WHAT THIS TASK INVOLVES
Copy the entries word for word, starting at the line that contains "The width and height of the screenshot is (455, 568)." and ending after the line that contains "click(452, 64)".

MATERIAL FOR THIS EXERCISE
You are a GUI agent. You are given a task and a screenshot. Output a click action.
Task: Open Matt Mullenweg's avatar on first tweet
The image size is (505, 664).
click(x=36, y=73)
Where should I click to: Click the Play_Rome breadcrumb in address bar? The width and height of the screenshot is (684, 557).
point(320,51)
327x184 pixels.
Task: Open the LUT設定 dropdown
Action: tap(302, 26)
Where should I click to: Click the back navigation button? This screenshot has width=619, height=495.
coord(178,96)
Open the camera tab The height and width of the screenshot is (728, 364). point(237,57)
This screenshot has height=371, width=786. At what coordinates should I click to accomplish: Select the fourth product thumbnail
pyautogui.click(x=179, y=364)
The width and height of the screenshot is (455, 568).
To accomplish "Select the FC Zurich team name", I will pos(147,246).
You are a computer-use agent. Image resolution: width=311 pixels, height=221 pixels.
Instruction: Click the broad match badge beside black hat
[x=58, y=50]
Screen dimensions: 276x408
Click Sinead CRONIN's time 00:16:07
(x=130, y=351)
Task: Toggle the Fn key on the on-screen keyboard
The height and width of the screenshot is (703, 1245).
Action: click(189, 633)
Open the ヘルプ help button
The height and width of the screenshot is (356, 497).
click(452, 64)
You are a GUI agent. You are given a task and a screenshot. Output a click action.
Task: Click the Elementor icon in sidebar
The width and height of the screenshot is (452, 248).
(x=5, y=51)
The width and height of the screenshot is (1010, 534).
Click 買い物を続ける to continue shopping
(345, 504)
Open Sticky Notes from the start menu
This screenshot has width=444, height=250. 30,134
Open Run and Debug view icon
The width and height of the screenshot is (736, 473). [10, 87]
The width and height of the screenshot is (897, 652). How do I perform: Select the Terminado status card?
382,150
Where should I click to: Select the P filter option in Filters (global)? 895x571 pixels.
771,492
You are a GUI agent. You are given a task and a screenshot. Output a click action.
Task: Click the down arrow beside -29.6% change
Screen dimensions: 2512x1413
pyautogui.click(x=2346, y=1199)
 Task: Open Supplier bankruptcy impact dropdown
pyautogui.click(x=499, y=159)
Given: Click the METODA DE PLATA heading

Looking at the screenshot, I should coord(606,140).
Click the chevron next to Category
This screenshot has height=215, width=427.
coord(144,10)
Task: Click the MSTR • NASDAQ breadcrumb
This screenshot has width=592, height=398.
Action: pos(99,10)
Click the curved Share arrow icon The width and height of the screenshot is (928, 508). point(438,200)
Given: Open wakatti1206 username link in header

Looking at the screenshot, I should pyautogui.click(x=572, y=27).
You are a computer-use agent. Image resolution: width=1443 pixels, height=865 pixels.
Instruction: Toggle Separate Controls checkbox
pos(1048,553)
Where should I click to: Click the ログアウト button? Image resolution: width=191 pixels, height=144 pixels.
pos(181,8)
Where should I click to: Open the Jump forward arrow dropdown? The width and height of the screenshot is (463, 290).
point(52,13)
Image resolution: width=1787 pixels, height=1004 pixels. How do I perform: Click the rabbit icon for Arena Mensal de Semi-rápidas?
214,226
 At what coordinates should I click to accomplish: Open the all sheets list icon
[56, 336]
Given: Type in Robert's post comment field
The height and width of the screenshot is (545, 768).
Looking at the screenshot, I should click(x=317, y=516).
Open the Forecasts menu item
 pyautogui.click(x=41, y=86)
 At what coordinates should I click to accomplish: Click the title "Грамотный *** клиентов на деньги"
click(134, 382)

THE OUTPUT
The width and height of the screenshot is (455, 568).
To accomplish "Select the FC Zurich team name", I will pos(147,246).
You are a computer-use agent. Image resolution: width=311 pixels, height=221 pixels.
Instruction: Click the broad match badge beside black hat
[x=58, y=50]
Screen dimensions: 276x408
Click Sinead CRONIN's time 00:16:07
(x=130, y=351)
Task: Toggle the Fn key on the on-screen keyboard
The height and width of the screenshot is (703, 1245).
Action: click(189, 633)
Open the ヘルプ help button
The height and width of the screenshot is (356, 497).
click(452, 64)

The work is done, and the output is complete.